◆ Task item
Please continue the article on Clan Brown and Brunonian medicine, picking up right after its last sentence.

Clan Brown: Unleash Your Inner Tartan
Clan Brown and Brunonian Medicine
Scotland has a notable history in the medical sciences, from James Young Simpson – the discoverer of chloroform anaesthesia - to Arthur Conan Doyle who worked as a Doctor before finding fame as a writer. Scotland's place in the pantheon of medical history is assured. Yet none of Scotland's medics can hold a candle to today's subject. Clan Brown can boast one of the most fantastic contributors to medical science that Scotland has ever produced.
Doctor John Brown
John Brown was born and raised in Berwickshire. Close to our heart as this is where our HQ is located! It seems that John was something of a child prodigy. In time, John’s parents became aware of their child’s gifts and sent him to the Grammar School in Duns. After dazzling Duns with his genius, Brown went to Edinburgh University to study Divinity. This didn't hold his attention for long as he quickly left theology behind in favour of medicine. Brown made his name with the Brunonian System of Medicine.
The Brunonian System of Medicine
As a member of Clan Brown, you can brag that your surname has been used for a whole school of medical thought. There you’ll be, probably at a dinner party, possibly at a gallery opening, with a cocktail in one hand and a canape in the other. You will be saying “Of course, the 19th century Brunonian system of medicine was named after a Brown – What’s your family got, eh?” Maybe, before you get too ahead of yourself, you should learn a little about this system.

◆ Recorded information
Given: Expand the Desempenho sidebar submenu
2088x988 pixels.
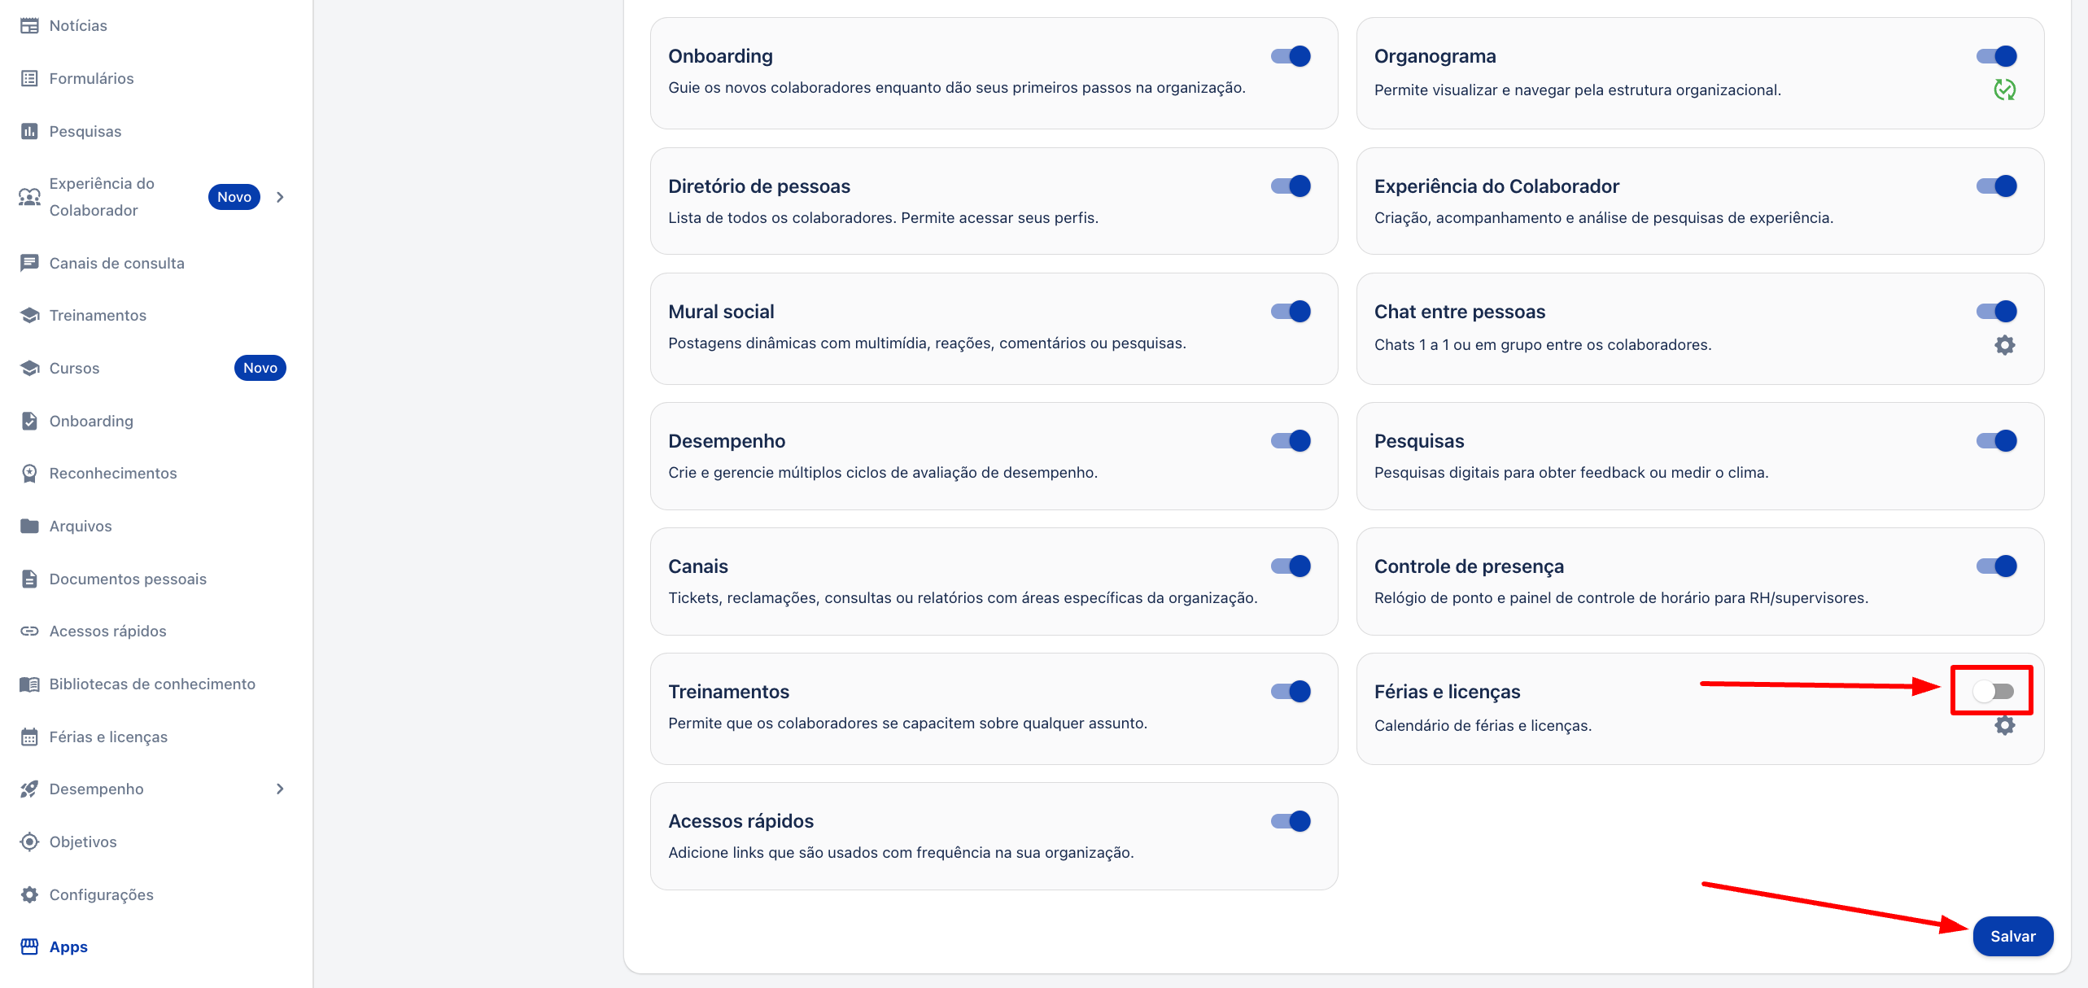Looking at the screenshot, I should coord(280,789).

◆ Exercise response
John Brown's theory states that all illnesses are caused by either, over or under-excitement. To treat a disease caused by over-excitement, the patient must purge the excess excitement either by vomiting or blood-letting. An under-excited patient is treated with stimulants in order to perk him up again. Brown favoured prescribing alcohol or opium as stimulants. It seems that Brown liked opium and alcohol so much that he kept both close at hand during his lectures.
The System Breaks Down for Brown
Unfortunately, John Brown’s ideas never really caught on. The romantic poet Samuel Taylor Coleridge was a fan of Brown. So too was the writer Thomas De Quincey (Confessions of an Opium-Eater). However, despite a brief craze for his ideas in Germany in the 19th century, Brunonian medicine is very much a thing of the past.
Brown never saw his ideas catch on in his lifetime. His insatiable appetite for alcohol, opium and laudanum caught up with him in London where he consequently died at the age of 53. John Brown’s noteworthy descendants include Ford Madox Brown, the famous painter and his grandson Ford Madox Ford, the notable author.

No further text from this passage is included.